The synthesis completed on a Wednesday.

Preet called him at 6:14 in the morning.

"It's ready", she said. "Modelling held. Synthesis ran clean overnight. We have a working modified compound."

Aditya was already awake. He had been awake since five, sitting at his desk with chai, his notebook open, not writing anything. Just thinking.

"I'll be there in an hour", he said.

The lab was quiet when he arrived.

Preet was at her bench, precise and unhurried as always, running a final verification sequence on the compound. Eddie was beside her — present, focused, the particular quality of attention he had when the NZT was working properly and something genuinely interested him.

They both looked up when Aditya walked in.

"Verification is clean", Preet said.

"The lipid modification held through synthesis. Blood-brain barrier interaction profile is completely different from the original. The metabolic cascade trigger is gone."

"You're certain?", Aditya asked.

"As certain as I can be without long term human trial data", she said. "Which you don't have. But the compound model is sound and the synthesis is clean. The theoretical basis is solid."

He looked at the small sealed container on the bench.

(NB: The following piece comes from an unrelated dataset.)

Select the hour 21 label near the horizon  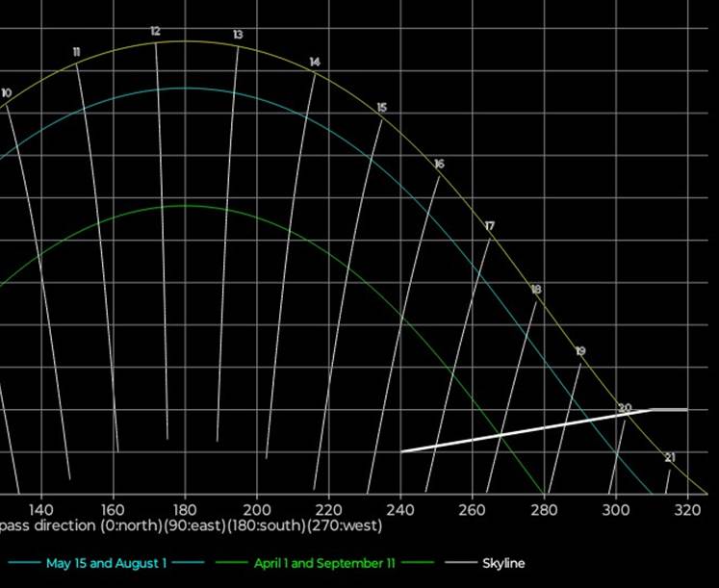coord(670,458)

The perfected version of NZT-48.

No side effects. No cascade. No ceiling.

He had come into this world for this.

"How many doses?", he asked.

"Forty from this batch", Preet said.

"With the existing Eiben infrastructure we can scale to several thousand within a month."

He nodded.

"Start scaling", he said. "I'll give you further instructions through James on the operational side. You have full authority over the research direction."

Preet looked at him.

"You're leaving", she said.

"For a while", he said.

She absorbed that with her characteristic efficiency.

"The research continues either way", she said.

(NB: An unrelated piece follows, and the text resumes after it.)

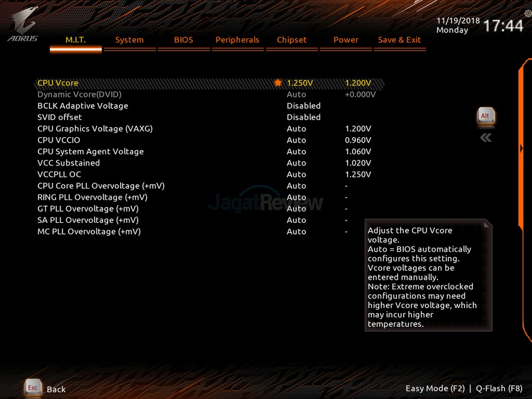This screenshot has height=399, width=532.
Task: Go to the Peripherals tab
Action: click(x=237, y=40)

"That's why I hired you", he said.

He took the first dose at his desk that afternoon.

Not in the lab. Not with an audience. Alone, in his apartment, the way he had done everything that mattered in this world — quietly, without ceremony, on his own terms.

He held the tablet for a moment.

The original NZT had felt like a door opening. Like suddenly being able to read a book that had always been in front of him but written in a language he couldn't quite access.

He swallowed the modified version and waited.

Sixty seconds.

Then it hit.

It was different.

Not the sharp electric jolt of the original — this was cleaner, deeper, like the difference between a light being switched on and a sunrise. The clarity came in layers rather than all at once. Each layer settling fully before the next arrived. His thoughts expanded without the brittle edge that the original always carried — that faint underlying sense that something was being pushed past its natural limit.

This felt natural.

That was the difference. The original NZT felt like forcing. This felt like arriving.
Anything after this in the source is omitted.